Люди поговаривали, что Уотком прекрасно знал места, куда прибивает этот «товар». Но наш мировой судья де Уичехальз уверял, что никакой контрабанды здесь нет. Некоторые работники даже рыли специальные ямы для хранения таких «орехов». Правда, доказательств этого тоже нет, поэтому я не буду слишком строг и не стану судить тех, кто, возможно, увлекался спиртным и после прихода в наши места теплого течения сам становился «тепленьким».
Но не огромное количество запасов заморского спиртного испугало и удивило нас и даже не очертания парусника в тумане, появляющегося в утреннем тумане. Нас страшил непонятный таинственный звук, от которого мурашки ползли по коже, мы жались друг другу и закрывались одеялом с головой.
Как только на землю спускались сумерки и в небе не оставалось ни отблеска красного заката, долины прорезал долгий стон, сопровождаемый топотом человеческих ног. Неважно, где бы вы ни находились в это время — на болотах, в горах или в лесу — звук словно шел из сердца земли. А потом этот топот прерывался еще более странным звуком, напоминающим скорее всего истошный хохот, от чего сердце уходило в пятки и человек тихо сходил с ума.
Но даже я, тупой и невежественный, не мог поверить в то, что наш Создатель позволил бы злу вырваться наружу и овладеть нами, хотя, после того как я сам все это слышал три вечера подряд, я предпочитал сидеть дома и не доходить даже до конюшни, и пламя маленькой свечи мне было куда приятнее костра даже в хорошей компании.

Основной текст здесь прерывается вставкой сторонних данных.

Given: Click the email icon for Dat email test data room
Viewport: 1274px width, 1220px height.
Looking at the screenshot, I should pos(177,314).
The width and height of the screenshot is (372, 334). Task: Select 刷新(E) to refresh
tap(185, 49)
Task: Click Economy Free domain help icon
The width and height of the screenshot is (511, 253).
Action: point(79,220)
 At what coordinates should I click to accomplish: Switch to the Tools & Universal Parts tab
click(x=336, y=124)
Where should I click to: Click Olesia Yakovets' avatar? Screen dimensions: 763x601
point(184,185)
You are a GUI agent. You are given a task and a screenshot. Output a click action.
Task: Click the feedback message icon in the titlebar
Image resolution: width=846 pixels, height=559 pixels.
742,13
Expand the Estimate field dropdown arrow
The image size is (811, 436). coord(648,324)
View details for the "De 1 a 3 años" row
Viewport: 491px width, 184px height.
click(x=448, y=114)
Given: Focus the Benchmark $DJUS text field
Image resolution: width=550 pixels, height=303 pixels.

Разные истории рассказывали по этому поводу. В основном сходились на том, что это стонет призрак какой-то женщины, а за ней гонятся бесы. Правда, я не очень-то верил в подобные байки, но на всякий случай после заката всегда закрывал дверь на засов.
Глава 13
Приезд господина Гекабека
Господин Рубен Гекабек был дядюшкой моей матери и весьма уважаемым человеком в Дулвертоне. Он владел самым большим магазином тканей в городе. Особенно хорошо дела шли у него перед Рождеством, когда ему удавалось продать огромные партии товара к празднику. Мы были его единственными родственниками (если не считать его собственной внучки Руфи, о которой, кроме него, никто не заботился), и поэтому мать нежно и по-христиански любила дядюшку. Люди в Дулвертоне все как один утверждали, что господин Гекабек по праву считается самым богатым человеком в городе, он мог бы скупить половину всех земель в округе, если, конечно, захотел бы.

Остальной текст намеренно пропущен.